Slaff, who has worked on a suicide-prevention line, explains that help seekers are leery about who will actually answer the phone. “It feels like calling a stranger,” she says, adding that offering to call with a student can “make it a little less weird.”

Since some students may not even be aware their institution offers access to a help hotline, students involved in Active Minds have been advocating to include crisis numbers right on student ID cards, explains Gatto. She also suggests that campus leaders promote the number heavily, “getting information to students in a way that works for them.”

Awareness efforts should include the fact that 24-hour help lines are not only for emergencies or for middle-of-the-night issues. According to TimelyMD, nearly one in five of its 24-hour TalkNow service visits is identified as suicide risk, and only about half come in after regular business hours.

Related Content: One in five survey respondents wants wellness programs geared toward the entire campus community to be a top mental health priority for their institutions. Here are five approaches to consider.

“It’s not a crisis line.

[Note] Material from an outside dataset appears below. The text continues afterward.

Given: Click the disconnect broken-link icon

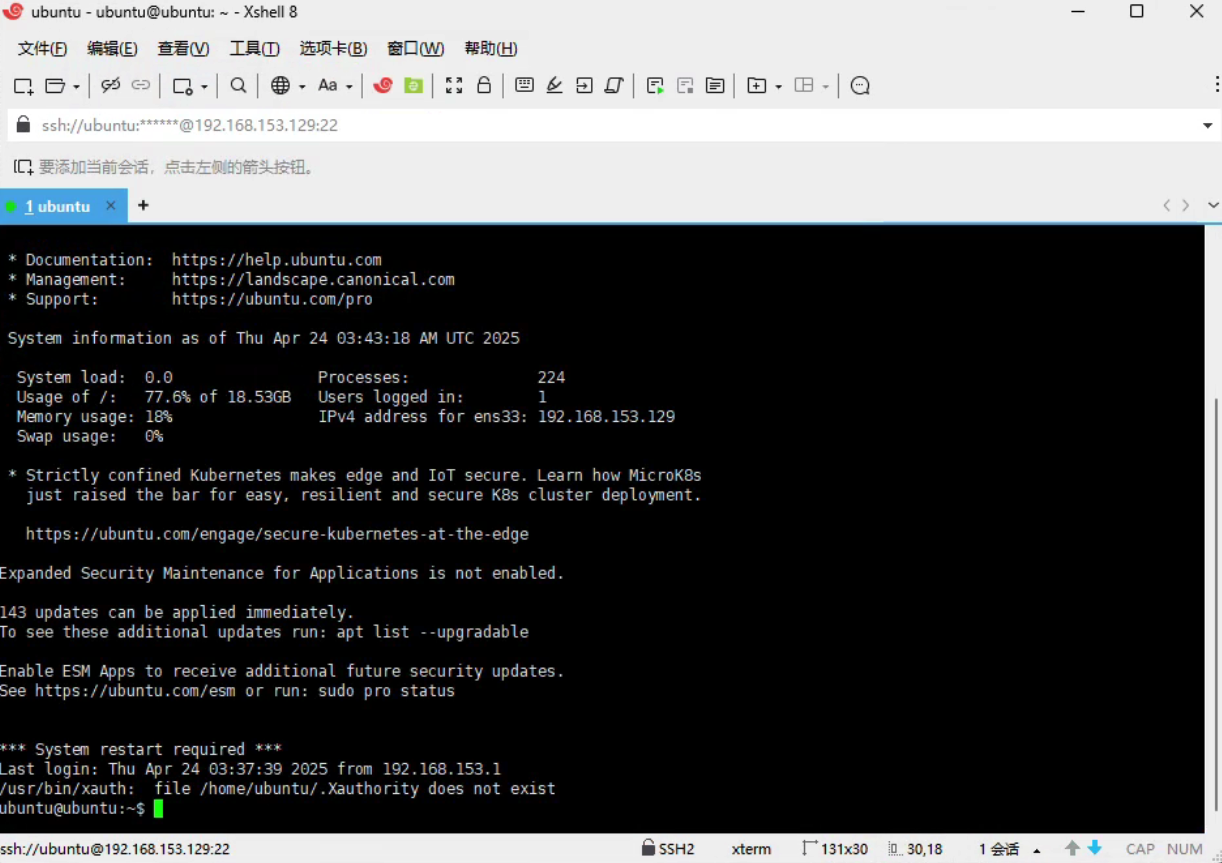Looking at the screenshot, I should (x=111, y=86).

They can handle crises, but someone with test anxiety can contact them,” says Ruzek.

While more group counseling wasn’t a top priority to the Student Voice respondents, campus counseling professionals speak of its value in reaching students who would not pursue individual counseling, in getting more students assistance and in working with particular groups, such as students who have considered suicide. “How normalizing it can be to just hear other people are dealing with the same things you are,” says Slaff. “A professional can say that, but it’s very different from seeing and experiencing it.”